They can accept blood only from another Bombay Blood type individual, and not from anyone who is O, A, B or AB type.

It was in 1952 that Drs. Y.M. Bhende, C.K. Deshpande and H.M. Bhatia of the Seth Gordhandas Sunderdas Medical College, Mumbai published a note in The Lancet (pp. 903-4, May 3, 1952) about two patients (X, a railway worker and Y, a stab wound victim) who needed blood transfusion. None of the blood types known until then worked for them. The moment their blood samples were mixed with any of the above types, the blood coagulated or clumped up. The doctor trio tried the blood of over 160 donors and found at last that one from Mr. Z, a resident of Bombay, suited the type of both patients X and Y. This donor blood type was then named by Dr. Bhende and others as the ‘Bombay Blood Type.’ Technically it is now termed the (hh) type of blood.

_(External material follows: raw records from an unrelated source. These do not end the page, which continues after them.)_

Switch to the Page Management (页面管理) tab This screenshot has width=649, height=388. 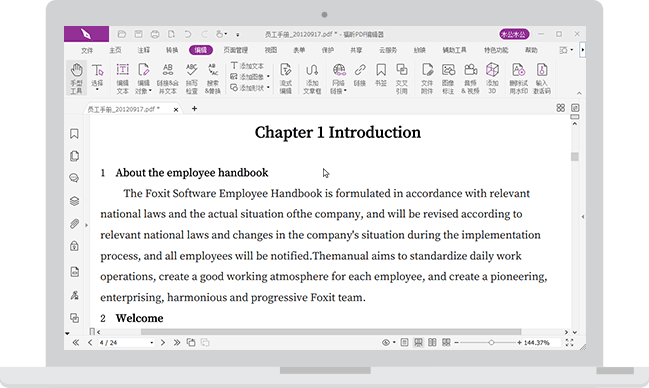coord(236,50)
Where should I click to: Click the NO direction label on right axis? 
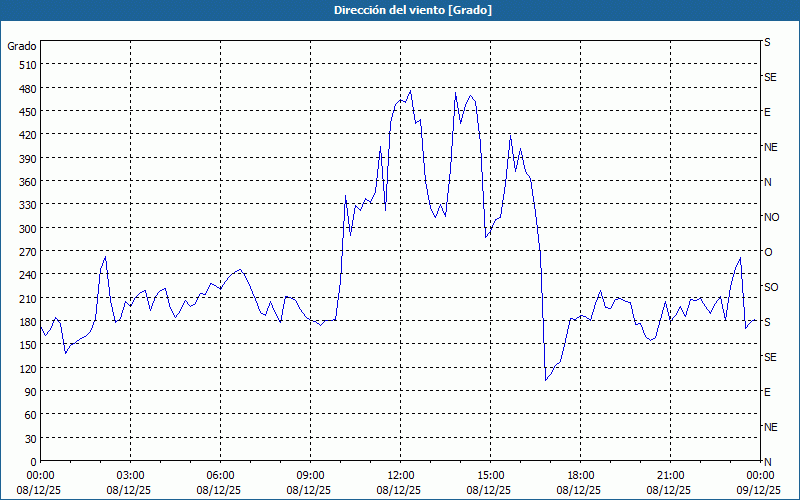771,217
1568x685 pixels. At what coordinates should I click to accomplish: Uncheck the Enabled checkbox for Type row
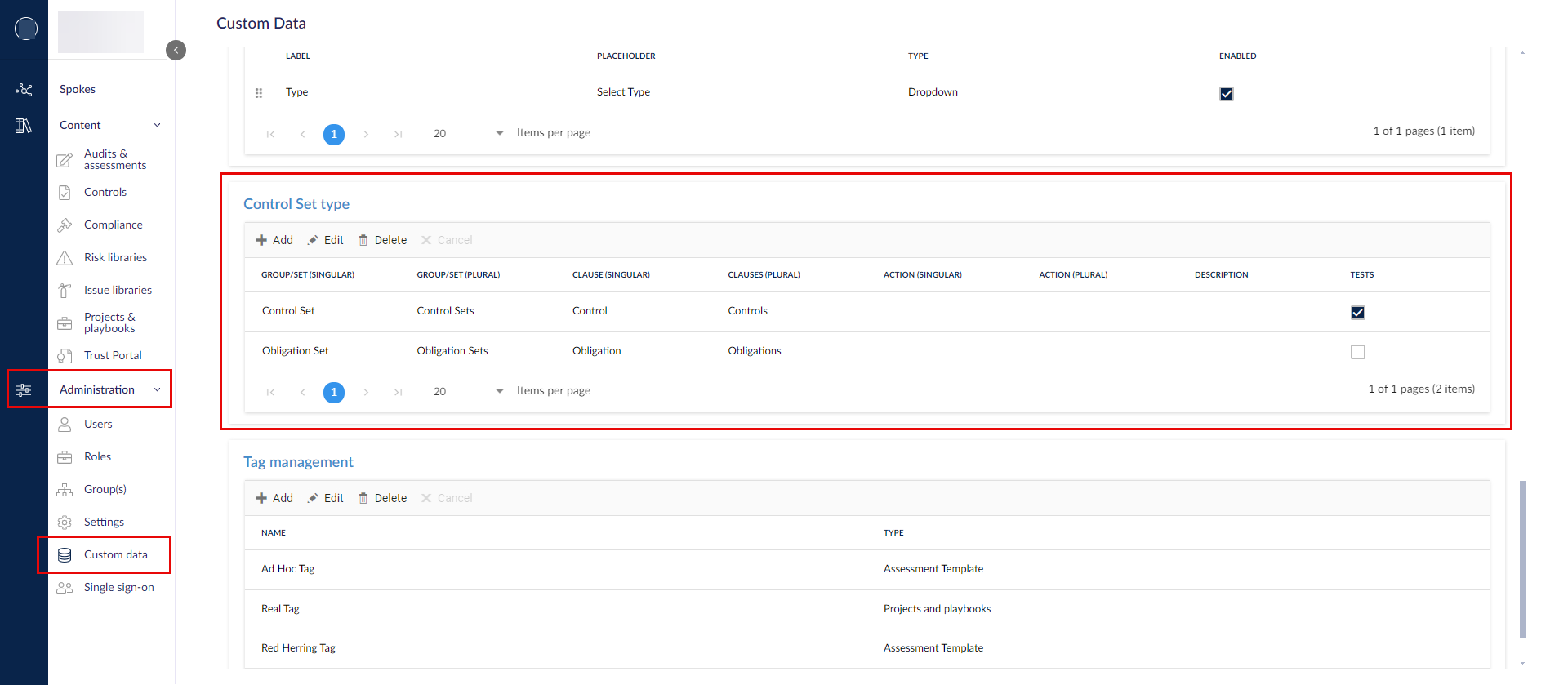[1226, 94]
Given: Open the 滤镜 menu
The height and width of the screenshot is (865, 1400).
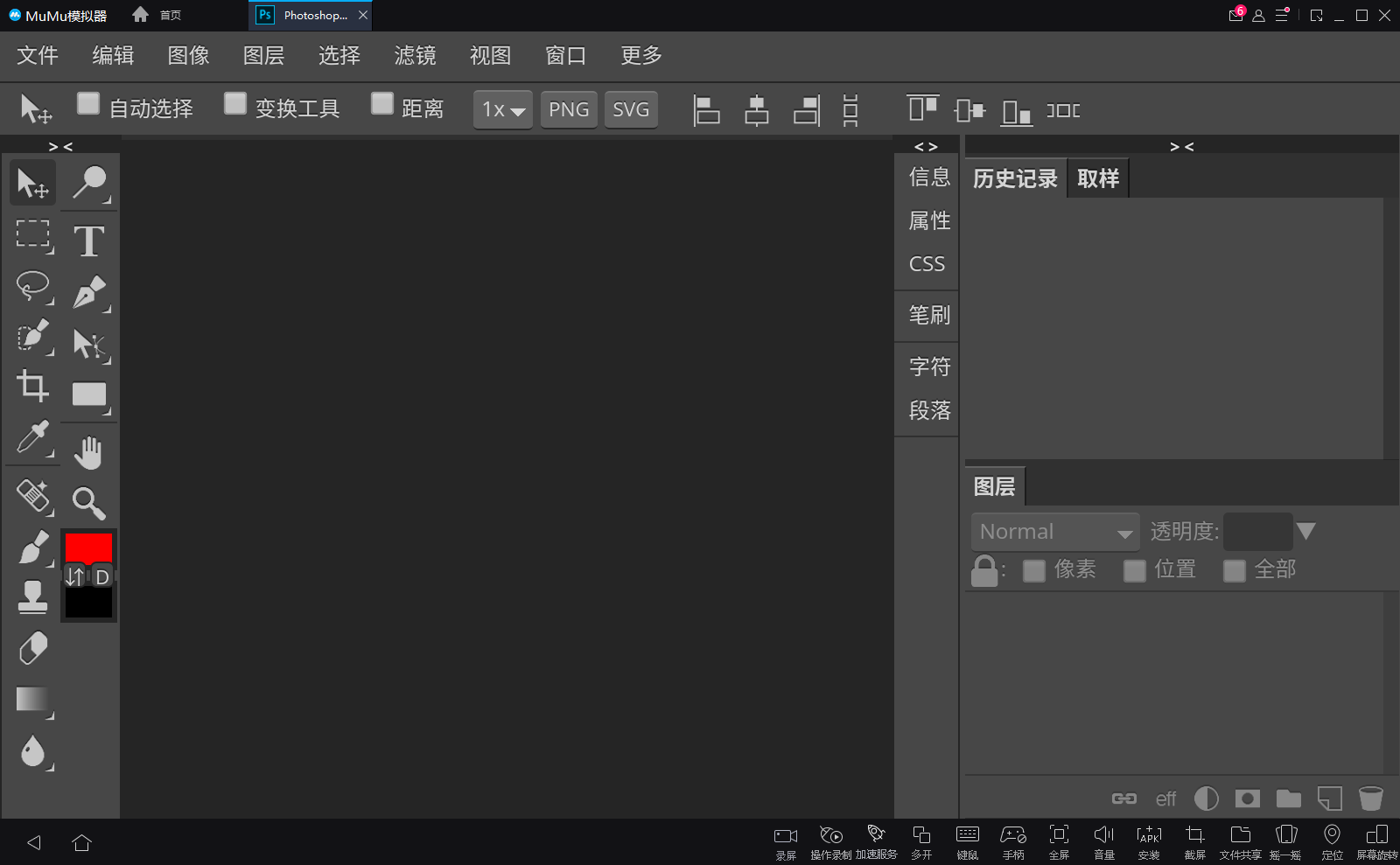Looking at the screenshot, I should click(x=415, y=56).
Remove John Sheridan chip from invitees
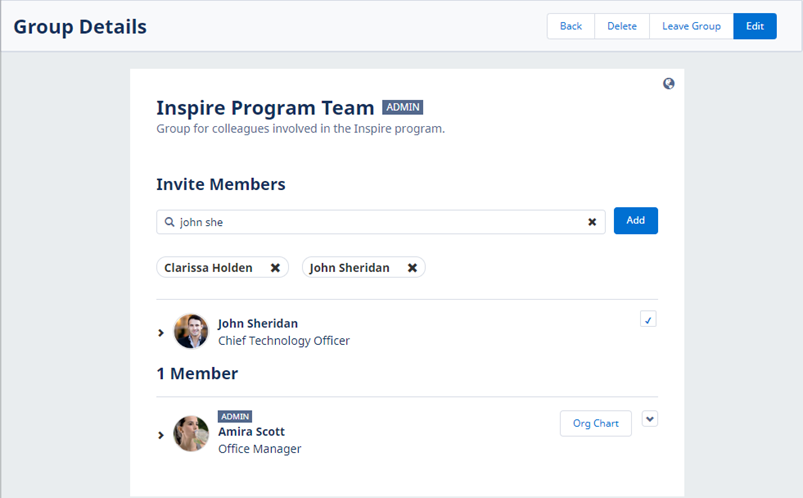This screenshot has height=498, width=803. point(412,268)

It is largely because of extensive inbreeding within the same lineage or close-community marriages, often consanguineous, such that the ‘blood type’ or the gene pool is greatly restricted. Such intra-community marriages have happened in small isolated communities such as the gypsies, Russian Jewish or Parsi communities. It is thus likely that the Bombay Blood types have common ancestral origins. This special feature is occasionally dramatized in plays and movies.